--- DATASET EXCERPTS Enclosed Below ---

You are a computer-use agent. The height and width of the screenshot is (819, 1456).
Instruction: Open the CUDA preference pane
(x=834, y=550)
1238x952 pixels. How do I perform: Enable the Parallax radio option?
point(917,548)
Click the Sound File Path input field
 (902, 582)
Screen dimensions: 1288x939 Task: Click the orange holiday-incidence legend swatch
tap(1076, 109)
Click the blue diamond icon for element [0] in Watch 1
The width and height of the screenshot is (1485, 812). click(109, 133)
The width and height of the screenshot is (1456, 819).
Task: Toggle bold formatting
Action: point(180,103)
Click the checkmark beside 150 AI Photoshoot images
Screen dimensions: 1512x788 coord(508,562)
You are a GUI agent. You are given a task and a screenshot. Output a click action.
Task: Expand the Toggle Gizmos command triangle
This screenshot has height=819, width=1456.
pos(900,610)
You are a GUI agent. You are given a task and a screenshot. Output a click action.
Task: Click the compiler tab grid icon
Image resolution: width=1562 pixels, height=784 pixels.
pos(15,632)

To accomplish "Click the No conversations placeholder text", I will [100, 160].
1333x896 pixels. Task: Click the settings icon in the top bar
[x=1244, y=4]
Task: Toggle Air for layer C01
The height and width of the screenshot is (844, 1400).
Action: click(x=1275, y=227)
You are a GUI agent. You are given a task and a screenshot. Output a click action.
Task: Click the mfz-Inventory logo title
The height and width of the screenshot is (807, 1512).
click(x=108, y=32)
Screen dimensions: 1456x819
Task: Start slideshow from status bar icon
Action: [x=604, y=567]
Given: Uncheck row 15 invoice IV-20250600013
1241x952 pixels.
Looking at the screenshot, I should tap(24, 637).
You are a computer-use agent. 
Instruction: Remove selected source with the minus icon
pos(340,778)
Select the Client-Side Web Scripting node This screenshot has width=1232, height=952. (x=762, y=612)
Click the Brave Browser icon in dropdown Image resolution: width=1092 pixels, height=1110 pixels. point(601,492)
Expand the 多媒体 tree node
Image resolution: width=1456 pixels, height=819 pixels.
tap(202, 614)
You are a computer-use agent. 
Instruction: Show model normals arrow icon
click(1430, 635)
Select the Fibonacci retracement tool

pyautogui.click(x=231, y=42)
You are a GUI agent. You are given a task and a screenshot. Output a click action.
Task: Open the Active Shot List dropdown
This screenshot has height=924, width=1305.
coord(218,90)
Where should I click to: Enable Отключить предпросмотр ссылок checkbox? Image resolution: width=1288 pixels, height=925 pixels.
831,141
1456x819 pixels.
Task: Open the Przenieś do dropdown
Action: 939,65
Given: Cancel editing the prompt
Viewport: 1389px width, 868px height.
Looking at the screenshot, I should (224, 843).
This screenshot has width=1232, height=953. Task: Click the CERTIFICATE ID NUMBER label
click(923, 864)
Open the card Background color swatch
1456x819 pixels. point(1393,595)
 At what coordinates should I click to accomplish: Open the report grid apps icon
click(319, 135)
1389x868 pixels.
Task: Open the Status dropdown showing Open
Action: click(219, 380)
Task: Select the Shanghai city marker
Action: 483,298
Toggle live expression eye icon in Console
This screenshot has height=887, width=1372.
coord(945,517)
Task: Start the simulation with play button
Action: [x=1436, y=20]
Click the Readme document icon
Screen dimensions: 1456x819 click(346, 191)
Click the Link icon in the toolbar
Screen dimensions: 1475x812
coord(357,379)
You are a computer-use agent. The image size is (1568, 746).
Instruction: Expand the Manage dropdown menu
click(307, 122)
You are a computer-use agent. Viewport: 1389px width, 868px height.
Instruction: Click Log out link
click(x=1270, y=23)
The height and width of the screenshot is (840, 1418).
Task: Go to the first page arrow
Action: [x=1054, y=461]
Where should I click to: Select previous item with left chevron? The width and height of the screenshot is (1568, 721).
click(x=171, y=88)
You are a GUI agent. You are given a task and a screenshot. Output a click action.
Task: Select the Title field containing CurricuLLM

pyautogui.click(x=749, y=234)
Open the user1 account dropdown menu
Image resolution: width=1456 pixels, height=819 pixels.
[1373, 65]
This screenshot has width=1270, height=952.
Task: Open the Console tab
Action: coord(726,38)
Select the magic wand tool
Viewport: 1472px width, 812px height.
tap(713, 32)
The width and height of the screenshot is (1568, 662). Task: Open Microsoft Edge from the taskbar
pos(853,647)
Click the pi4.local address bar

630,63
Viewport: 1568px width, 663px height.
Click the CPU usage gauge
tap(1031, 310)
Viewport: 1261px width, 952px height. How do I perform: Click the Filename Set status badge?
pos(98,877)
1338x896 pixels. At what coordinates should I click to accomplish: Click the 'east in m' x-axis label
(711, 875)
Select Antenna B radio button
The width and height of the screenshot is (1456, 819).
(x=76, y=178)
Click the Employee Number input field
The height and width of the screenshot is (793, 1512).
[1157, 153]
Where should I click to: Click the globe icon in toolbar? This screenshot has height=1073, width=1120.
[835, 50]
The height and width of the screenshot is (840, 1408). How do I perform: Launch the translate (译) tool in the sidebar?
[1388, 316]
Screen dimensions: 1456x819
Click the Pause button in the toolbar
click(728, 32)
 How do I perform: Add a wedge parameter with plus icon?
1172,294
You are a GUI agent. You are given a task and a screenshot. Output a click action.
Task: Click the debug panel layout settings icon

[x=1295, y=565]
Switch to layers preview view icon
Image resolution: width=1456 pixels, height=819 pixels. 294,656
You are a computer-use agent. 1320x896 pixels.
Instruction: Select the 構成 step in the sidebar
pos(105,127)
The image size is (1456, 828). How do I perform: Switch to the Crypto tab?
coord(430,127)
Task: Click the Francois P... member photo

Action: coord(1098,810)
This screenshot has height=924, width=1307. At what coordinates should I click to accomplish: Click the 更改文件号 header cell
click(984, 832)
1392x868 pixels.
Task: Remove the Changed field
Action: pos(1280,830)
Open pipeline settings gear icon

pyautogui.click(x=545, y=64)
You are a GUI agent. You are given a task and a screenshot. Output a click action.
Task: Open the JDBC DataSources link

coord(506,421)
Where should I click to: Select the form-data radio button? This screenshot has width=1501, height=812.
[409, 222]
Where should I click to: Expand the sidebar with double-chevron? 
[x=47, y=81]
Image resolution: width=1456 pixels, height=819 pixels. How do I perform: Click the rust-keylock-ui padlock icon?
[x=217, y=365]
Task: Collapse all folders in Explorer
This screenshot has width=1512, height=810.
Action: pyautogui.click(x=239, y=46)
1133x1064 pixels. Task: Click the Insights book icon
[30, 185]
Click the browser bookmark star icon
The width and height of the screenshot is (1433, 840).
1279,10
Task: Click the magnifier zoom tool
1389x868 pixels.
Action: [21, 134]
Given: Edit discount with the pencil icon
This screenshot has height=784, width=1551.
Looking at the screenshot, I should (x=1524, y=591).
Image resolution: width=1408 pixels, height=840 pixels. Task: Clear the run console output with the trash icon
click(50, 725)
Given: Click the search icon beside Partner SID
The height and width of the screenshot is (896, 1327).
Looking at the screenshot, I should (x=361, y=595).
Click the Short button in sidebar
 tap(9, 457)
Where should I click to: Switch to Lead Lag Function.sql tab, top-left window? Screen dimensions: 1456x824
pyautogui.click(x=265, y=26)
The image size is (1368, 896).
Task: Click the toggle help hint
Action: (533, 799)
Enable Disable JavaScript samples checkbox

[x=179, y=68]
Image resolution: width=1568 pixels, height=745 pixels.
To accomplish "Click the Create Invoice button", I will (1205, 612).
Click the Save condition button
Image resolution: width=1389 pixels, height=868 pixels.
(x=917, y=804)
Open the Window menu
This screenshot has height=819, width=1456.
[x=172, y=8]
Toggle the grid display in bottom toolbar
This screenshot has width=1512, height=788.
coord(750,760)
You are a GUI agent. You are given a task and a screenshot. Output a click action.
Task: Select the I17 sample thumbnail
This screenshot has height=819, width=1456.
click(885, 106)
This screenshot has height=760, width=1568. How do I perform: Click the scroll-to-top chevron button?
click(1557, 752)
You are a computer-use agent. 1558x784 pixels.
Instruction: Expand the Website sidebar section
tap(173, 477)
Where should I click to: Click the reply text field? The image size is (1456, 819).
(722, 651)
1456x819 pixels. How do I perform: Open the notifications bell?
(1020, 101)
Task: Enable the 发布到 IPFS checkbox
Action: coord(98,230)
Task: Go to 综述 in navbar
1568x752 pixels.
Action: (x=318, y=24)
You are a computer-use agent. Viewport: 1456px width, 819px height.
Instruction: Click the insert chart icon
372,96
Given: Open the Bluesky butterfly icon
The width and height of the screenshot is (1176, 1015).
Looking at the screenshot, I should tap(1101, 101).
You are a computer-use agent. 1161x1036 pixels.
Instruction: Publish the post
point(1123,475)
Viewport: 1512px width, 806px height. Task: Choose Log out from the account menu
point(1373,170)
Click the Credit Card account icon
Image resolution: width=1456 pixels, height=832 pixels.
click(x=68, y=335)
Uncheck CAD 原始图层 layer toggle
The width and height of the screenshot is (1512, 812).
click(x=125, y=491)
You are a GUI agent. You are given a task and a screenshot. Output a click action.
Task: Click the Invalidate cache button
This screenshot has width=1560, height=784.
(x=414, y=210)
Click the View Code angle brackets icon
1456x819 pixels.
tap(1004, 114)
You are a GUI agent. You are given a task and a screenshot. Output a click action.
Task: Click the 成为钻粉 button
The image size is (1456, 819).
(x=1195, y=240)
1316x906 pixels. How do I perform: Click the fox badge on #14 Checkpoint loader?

--- End of Enclosed DATASET EXCERPTS ---

Identify the lines above with the word "computer". Copy them.

You are a computer-use agent. The height and width of the screenshot is (819, 1456).
You are a computer-use agent. 
You are a computer-use agent. 
You are a computer-use agent. The image size is (1568, 746).
You are a computer-use agent. Viewport: 1389px width, 868px height.
You are a computer-use agent. 1320x896 pixels.
You are a computer-use agent. 1558x784 pixels.
You are a computer-use agent. Viewport: 1456px width, 819px height.
You are a computer-use agent. 1161x1036 pixels.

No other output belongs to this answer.